I imagine my contribution to the future through my writing and teaching. More specifically, I think about how my often intimate but also quite public writing can contribute to a different future. While completing this essay, I talked to a good friend and colleague about what I was writing, and how I found myself writing about my mother. In response, she reminded me of a rabbinic dictum, a position I had not fully known before, that addresses the relationship between teacher and parent. As she explained, there is a tradition that says that when asked to choose between saving the life of his parent or his teacher, a man should choose to save his teacher. Of course my use of the masculine here is deliberate. It is clear that this rabbinic dictum was a masculine fantasy, if not an enactment; it was about fathers and male teachers. Nevertheless, I am struck that my friend thought of this dictum in relation to what I had told her about my work.
For me, the challenge is to resist such a stark choice. The contrast just does not ring true. After all, my mother was my teacher.
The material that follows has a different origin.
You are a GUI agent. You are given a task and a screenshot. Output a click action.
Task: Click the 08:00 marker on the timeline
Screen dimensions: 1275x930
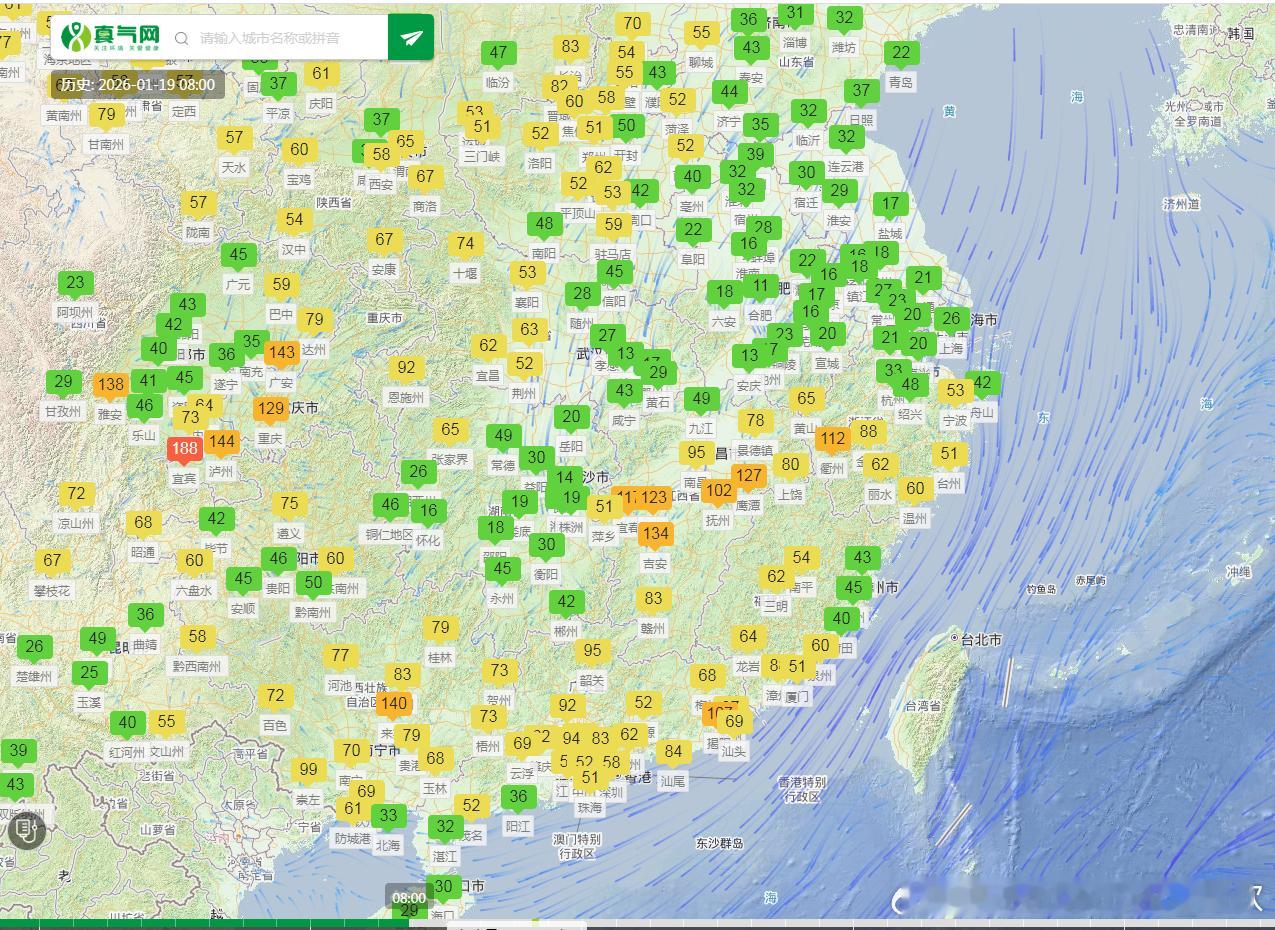pyautogui.click(x=409, y=897)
And for me, part of the legacy of Hahn’s German Jewish writers is that they offer a gendered alternative to the authority of ancient rabbis. The Jewesses Hahn writes about include women both with and without children who lived rich lives of Jewish letters. For all of these Jewish women, relationships, intimacies, and intellectual labors were intertwined. If asked to choose, they would have had to have chosen both or all of their identities; they could not have separated out the teachers and the parents. The identities of these German Jewish women, like those of contemporary Jewish feminists who also refuse to choose or to split off pieces of themselves, are rich and complicated. And I count myself among these women, knowing that this is, in part, what has enabled all of us to write.
Over the past number of years, I have watched my best friend’s daughter as she has played with dolls, jumped on a trampoline, and fallen in love with baseball. And I have often done this from a distance, not always knowing exactly my role. Here again, there are few role models. Even still, I want to imagine that the very different choices my friend and I have made about our lives might someday come to matter to this young girl, and to other generations of women. In the end, I do not want these girls—or any of us—to have to choose among these things. I want there to be room for all kinds of permutations, all kinds of contradictory desires; I don’t want to imagine that the decision to have or not to have children need feel so fraught.
I write in the present not knowing for whom my words will resonate. What I do know is that I have students and friends who get it. Unlike many writers with children, I am not at all sure who will bury me or in what ground I will find my final resting place. These tropes are invoked in many works of intimate public writing and performance where the addressee is the writer’s or the artist’s own child or children. I do not have this convention to rely on. I do not know who will ultimately receive my work, take it in, and make it her or his own. And, to be honest, I do not know who will say Kaddish for me. But this is an unknowing I am willing to live with. What I have learned from many women, and especially my own mother, is that I have some say about these things. However difficult these choices might sometimes feel, I do have some agency in these matters. I need not become the idealized rabbinic teacher to justify my role as a woman writer, a woman without children. To do that would be to refuse to appreciate the labors of all of the women who came before me, those with and those without children, as well as my contemporaries. And I refuse to do that. Instead, I want to imagine more possibilities. I want us all to be able to live more fully the lives we choose. In my case, this means being able to read and write and teach and mentor, not always having to justify my choices. In a strange way, I think that this has made me a better teacher and writer.